Perhaps the real reason human beings feel the urge to keep kosher/halal is that in pigs we subconsciously recognize a glimmer of ourselves. Phys.org reports:
Dr. Eugene McCarthy is a Ph.D. geneticist who has made a career out of studying hybridization in animals. He has amassed an impressive body of evidence suggesting that human origins can be best explained by hybridization between pigs and chimpanzees. Extraordinary theories require extraordinary evidence and McCarthy does not disappoint. Rather than relying on genetic sequence comparisons, he instead offers extensive anatomical comparisons, which are startling when taken together.

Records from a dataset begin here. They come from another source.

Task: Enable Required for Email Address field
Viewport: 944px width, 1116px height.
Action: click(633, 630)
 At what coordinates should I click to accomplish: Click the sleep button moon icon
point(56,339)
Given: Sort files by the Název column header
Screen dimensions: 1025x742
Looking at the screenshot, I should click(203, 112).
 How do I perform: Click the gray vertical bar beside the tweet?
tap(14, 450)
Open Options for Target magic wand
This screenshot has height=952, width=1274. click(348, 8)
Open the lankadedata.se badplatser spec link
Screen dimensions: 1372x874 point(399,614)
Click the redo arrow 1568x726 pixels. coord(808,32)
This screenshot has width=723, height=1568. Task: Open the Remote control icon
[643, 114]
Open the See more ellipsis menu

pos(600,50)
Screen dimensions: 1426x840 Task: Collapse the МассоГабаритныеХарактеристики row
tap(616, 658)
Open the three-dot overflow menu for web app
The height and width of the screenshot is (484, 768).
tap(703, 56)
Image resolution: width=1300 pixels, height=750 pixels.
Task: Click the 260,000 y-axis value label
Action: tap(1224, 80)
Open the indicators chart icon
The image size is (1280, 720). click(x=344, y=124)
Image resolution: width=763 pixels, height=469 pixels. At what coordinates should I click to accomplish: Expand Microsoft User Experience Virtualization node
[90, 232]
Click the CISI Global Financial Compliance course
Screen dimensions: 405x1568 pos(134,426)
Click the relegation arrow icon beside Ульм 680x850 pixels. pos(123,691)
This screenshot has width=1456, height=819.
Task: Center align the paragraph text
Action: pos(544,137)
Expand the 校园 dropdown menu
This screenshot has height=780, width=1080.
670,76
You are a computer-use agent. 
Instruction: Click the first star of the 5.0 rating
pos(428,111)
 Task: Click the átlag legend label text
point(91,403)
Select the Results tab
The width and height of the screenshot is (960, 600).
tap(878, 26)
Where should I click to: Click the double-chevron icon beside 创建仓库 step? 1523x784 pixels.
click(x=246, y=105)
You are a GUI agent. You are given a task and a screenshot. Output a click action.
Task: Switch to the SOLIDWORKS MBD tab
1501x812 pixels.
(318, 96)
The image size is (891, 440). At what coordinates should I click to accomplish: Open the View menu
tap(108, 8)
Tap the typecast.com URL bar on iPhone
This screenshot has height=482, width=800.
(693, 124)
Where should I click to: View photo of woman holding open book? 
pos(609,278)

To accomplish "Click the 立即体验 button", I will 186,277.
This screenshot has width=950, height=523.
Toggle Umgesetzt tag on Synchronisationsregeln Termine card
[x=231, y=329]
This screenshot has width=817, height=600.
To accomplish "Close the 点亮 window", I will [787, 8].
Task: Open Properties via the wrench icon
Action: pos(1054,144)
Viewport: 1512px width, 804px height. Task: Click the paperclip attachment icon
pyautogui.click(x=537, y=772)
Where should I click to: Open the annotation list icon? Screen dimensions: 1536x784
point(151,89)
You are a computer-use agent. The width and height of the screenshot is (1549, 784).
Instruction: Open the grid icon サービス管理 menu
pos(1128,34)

The list of anatomical specializations we may have gained from porcine philandering is too long to detail here. Similarities in the face, skin and organ microstructure alone are hard to explain away. A short list of differential features would include, multipyramidal kidney structure, presence of dermal melanocytes, melanoma, absence of a primate baculum (penis bone), surface lipid and carbohydrate composition of cell membranes, vocal cord structure, laryngeal sacs, diverticuli of the fetal stomach, intestinal “valves of Kerkring,” heart chamber symmetry, skin and cranial vasculature and method of cooling, and tooth structure. Other features occasionally seen in humans, like bicornuate uteruses and supernumerary nipples, would also be difficult to incorporate into a purely primate tree.
Why weren’t these conclusions arrived at much sooner? McCarthy suggests it is because of an over-dependence on genetic data among biologists. He argues that humans are probably the result of multiple generations of backcrossing to chimpanzees, which in nucleotide sequence data comparisons would effectively mask any contribution from pig.